While further research is needed to show a more in-depth picture of the impact of expressive art therapy techniques in emergency settings like the Ebola epidemic, a growing number of reports are showing the effects of expressive art therapy on reducing trauma stress symptoms (Orr, 2007). The theory states that art and expression provide a portal for children to give meaning to confusion and fear. The sensory aspect of art and play provides a space for a child to explore relationships, symbolism, and emotions (Byers, 1996). The child participants in the PTL programming were provided a safe and supportive space to explore and communicate their experiences from the epidemic. The art and play provided the children a modality to connect through symbolism and metaphors, allowing them to take control of their chaotic environment. The results from this analysis suggest that PTL programming could have acted as a protective factor towards the development of further trauma stress symptoms from the children of TG1.
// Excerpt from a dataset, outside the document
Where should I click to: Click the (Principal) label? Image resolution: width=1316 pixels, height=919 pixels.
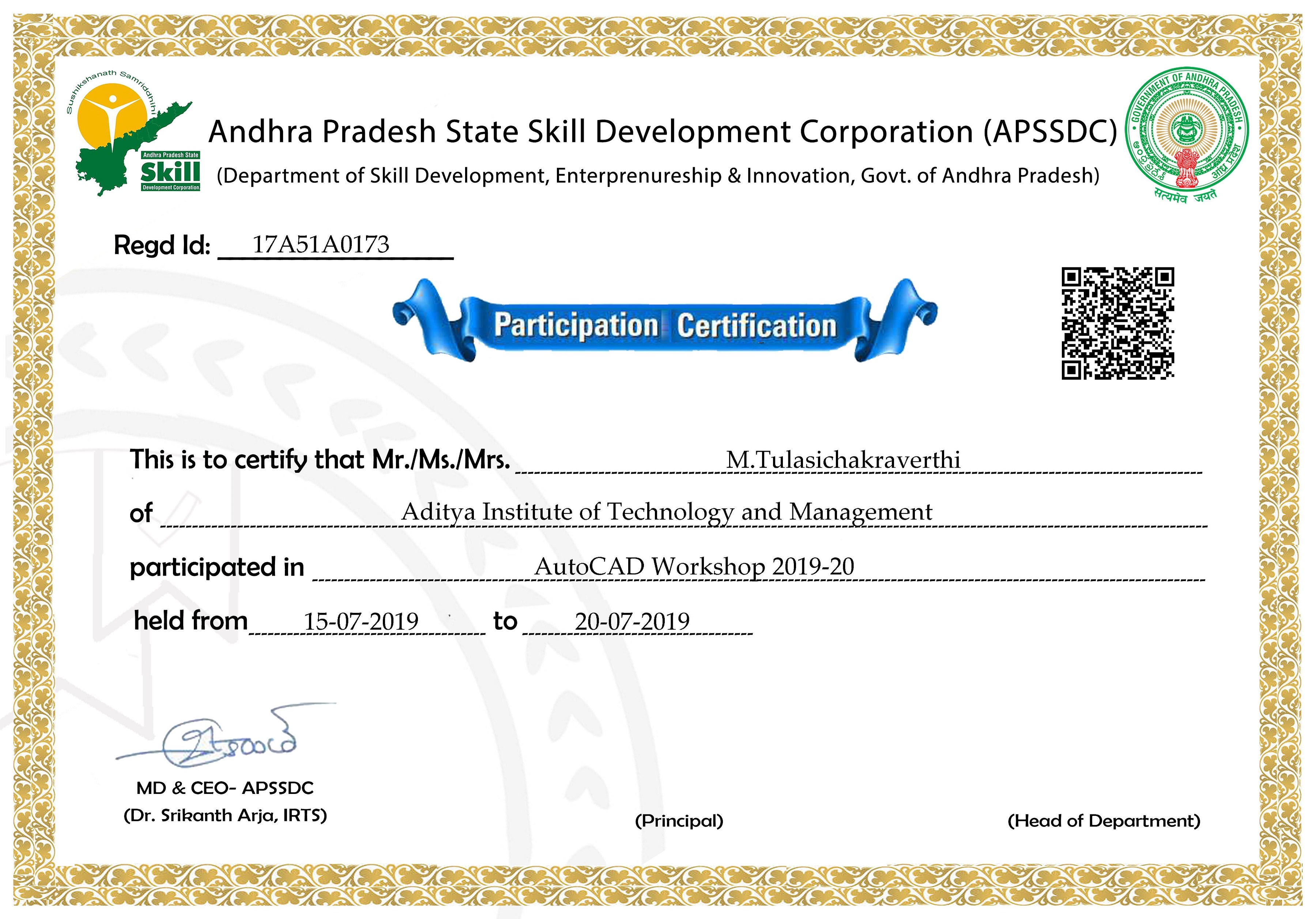point(679,821)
For future programming, the development of impact models specific to the different aspects of PTL's program will provide a more in-depth understanding of how they influence change. The different aspects include how therapeutic expressive arts impact childhood trauma symptoms, the impact of community support for children, the impact of community-wide knowledge gain on trauma and mental health, and the impact of psychosocial skill development among local leaders. Qualitative data and process evaluations are also a key component of a thorough evaluation. Decosimo et al. (2017) explains the qualitative assessment of this specific program and highlights the process taken to implement a program during the Ebola epidemic.
This evaluation builds a foundation for future investigation of therapeutic expressive arts programming and provides a key case study reflecting on potential evaluation obstacles to overcome when providing psychosocial programming in post-epidemic settings. Despite limitations in methodology due to issues with data collection and completeness, this study provides worthwhile information regarding children's PSS in the midst of a major infectious disease epidemic, which is unprecedented in the literature. Further, the study provides an impactful approach on how to successfully navigate implementation of a program to assist with long-term effects of an epidemic that caused high-levels of mortality in an already low-resource environment.
Acknowledgements
The authors wish to acknowledge RESH for leading program implementation, data collection, and data sharing; as well as the National Ebola Survivors Network of Liberia, and the Liberian Ministry of Gender Development and the Ministry of Health for their continual guidance during the development and implementation.
This work was supported financially through a grant funded by UNICEF to Renewed Energy Serving Humanity, with additional support from Playing to Live individual donors.
Declaration of interest
None.
Ethical standards
The authors assert that all procedures contributing to this work comply with ethical standards of the relevant national and institutional committees overseeing this project.